## SOURCE PASSAGE:

## BEGIN

Ruminations

Blog dedicated primarily to randomly selected news items; comments reflecting personal perceptions

Thursday, July 11, 2013

Fending Off Rape


The issue of some women 

In some cultures women must refrain from being visible in public. In rigidly patriarchal societies like Pakistan, Saudi Arabia, in Egypt and Iran, Afghanistan and elsewhere in the world of Islam women are expected to garb themselves modestly, lest they awaken the innocent and natural ardour of males. A woman can provoke a man to behave in a manner inconsistent with the respect due her, if she appears to behave provocatively. Women are not to look directly at a man not their father or their husband. Nor must they allow a man other than a father or a husband to view them other than wrapped securely within an all-encompassing garment.

Women are held to have been responsible if they are sexually molested. Such women must have done something to communicate to a helpless man that they are prepared to entertain his advances. Nothing so much marks a woman with promiscuous ambition as her revealing garments of choice. If her hair can be seen, for example, if bare skin of an ankle flashing under a long garment is seen, if a glimpse of a bare wrist is permitted to make itself evident. Speaking in public with a man not of one's family is a clear invitation to sexual abuse.

If not by the man himself, then by a male extended-family member who, apprised of the recklessly humiliating behaviour of the female child or woman feels such punishment as rape has been warranted to avenge lost honour.

Those who live in the West where respect for women's privacy even when she is dressed for the street in casual wear or is dressed in revealing summer garments, on the other hand, can be reassured. And if a Western woman has a casual relationship with a man it is well understood that her wholesome female integrity is not to be questioned.

## END

## TASK SET:
1. Retype the part of the blog post that opens with the words containing "If not by the" and closes with "to be questioned.".
2. Using the blog post, decide whether each statement agrees with it, answering yes or no and quoting the deciding words. (a) Women in rigidly patriarchal societies are expected to dress modestly. (b) Speaking in public with a man outside one's family is described as acceptable. (c) Women may look directly at men other than their father or husband.
The material after this point comes from a separate source.

## DATA PROVIDED:

## BEGIN

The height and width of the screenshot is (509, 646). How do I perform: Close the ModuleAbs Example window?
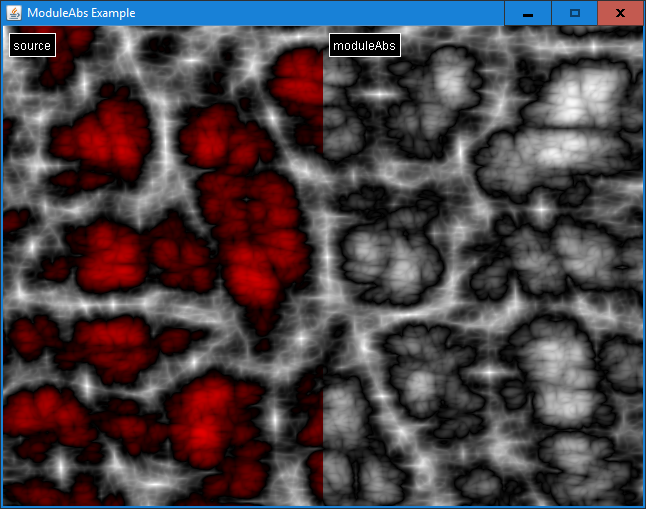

## END

## WRITTEN RESPONSES:
1.
If not by the man himself, then by a male extended-family member who, apprised of the recklessly humiliating behaviour of the female child or woman feels such punishment as rape has been warranted to avenge lost honour.

Those who live in the West where respect for women's privacy even when she is dressed for the street in casual wear or is dressed in revealing summer garments, on the other hand, can be reassured. And if a Western woman has a casual relationship with a man it is well understood that her wholesome female integrity is not to be questioned.

2.
(a) Yes: "women are expected to garb themselves modestly"
(b) No: "Speaking in public with a man not of one's family is a clear invitation to sexual abuse."
(c) No: "Women are not to look directly at a man not their father or their husband."